My name is Rachel and I'm 27-yrs-old. Ha! I've just made myself laugh reading what I've just typed. For some silly reason, I find it funny for a 27-yr-old to be writing a diary. If that doesn't make sense to you, maybe it's just because I'm a silly girl. Just last night, someone told me that I don't make sense sometimes. He said it in such a way that made me feel 'bad' like I was dumb or something. Maybe I'm just a really sensitive person and I just happen to really like this person who told me that. He just started to remind me of someone in my past who always made me feel bad. Ok, maybe it's time to start not liking anyone who makes me feel bad about myself. Right after that, I was talking to someone else who had been trying to call me all night, but I couldn't figure out how to use 'call-waiting' on my cell phone. Anyway, this other person tells me I'm a silly girl all the time, but he says it in a nice, fun way. That's cuz he's really cool. He's just as silly as I am and we're always making each other laugh.
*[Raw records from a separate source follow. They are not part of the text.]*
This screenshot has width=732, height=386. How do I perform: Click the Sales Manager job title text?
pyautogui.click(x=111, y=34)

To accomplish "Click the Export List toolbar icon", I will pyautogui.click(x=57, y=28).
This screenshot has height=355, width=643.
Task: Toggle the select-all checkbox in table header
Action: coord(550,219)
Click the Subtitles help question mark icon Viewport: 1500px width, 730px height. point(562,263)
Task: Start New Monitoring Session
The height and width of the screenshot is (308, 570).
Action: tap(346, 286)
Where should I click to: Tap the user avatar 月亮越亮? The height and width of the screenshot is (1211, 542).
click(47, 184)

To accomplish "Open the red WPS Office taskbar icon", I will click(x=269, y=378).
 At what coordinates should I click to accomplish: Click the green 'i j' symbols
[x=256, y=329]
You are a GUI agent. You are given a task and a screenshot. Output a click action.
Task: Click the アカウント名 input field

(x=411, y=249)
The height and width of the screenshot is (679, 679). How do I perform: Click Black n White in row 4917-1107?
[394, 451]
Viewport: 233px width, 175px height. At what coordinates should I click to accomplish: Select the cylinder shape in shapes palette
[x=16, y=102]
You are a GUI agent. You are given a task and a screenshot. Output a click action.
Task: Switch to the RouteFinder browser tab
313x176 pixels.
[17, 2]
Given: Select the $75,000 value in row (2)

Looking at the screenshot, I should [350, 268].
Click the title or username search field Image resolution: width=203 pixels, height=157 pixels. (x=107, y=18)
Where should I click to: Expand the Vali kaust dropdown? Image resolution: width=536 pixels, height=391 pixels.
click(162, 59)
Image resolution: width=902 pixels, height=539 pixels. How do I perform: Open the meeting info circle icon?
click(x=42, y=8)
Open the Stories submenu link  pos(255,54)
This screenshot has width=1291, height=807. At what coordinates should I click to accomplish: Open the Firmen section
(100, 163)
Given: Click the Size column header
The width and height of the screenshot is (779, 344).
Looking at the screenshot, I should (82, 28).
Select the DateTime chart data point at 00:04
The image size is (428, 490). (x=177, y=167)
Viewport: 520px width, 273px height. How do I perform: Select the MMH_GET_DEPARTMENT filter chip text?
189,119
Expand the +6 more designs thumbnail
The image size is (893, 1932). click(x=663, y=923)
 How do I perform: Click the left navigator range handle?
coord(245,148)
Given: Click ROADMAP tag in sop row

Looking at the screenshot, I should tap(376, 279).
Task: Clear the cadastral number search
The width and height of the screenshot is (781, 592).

I think we just feel so comfortable with each other that we can be silly. There should be more people like him around. Whenever we first see each other, we give each other a big, silly, bouncing hug. Then, we have this 'show & tell' session like what we all used to do way back during K-12. I show him my artwork and he shows me his artwork. We get all excited like little kids. =) So, to continue on.....[sorry i keep getting off the subject.]....I'm single, young, attractive, in shape, smart, and fun to be around. At least that's what everyone tells me all the time. Yes, all the time, everyday in fact, even from strangers! So, I'm wondering, "Why can't I catch myself a good boyfriend? Is it that I'm too picky or that I am attracted to those who I can't seem to get a grasp on? I diss all the sweeties who'll do anything and everything for me. I am perplexed. I think I'm tired of being single. It's been almost 10 months of singlehood. Wow. I feel like I'm a freelancer in the world of relationships.....looking for a full-time position. I'm starting to forget what it's like to be in a 50/50 relationship. I think I miss hugging and cuddling the most. Does anyone out there feel the same way I do? If you can relate, write me. Even if you can't, write me anyway.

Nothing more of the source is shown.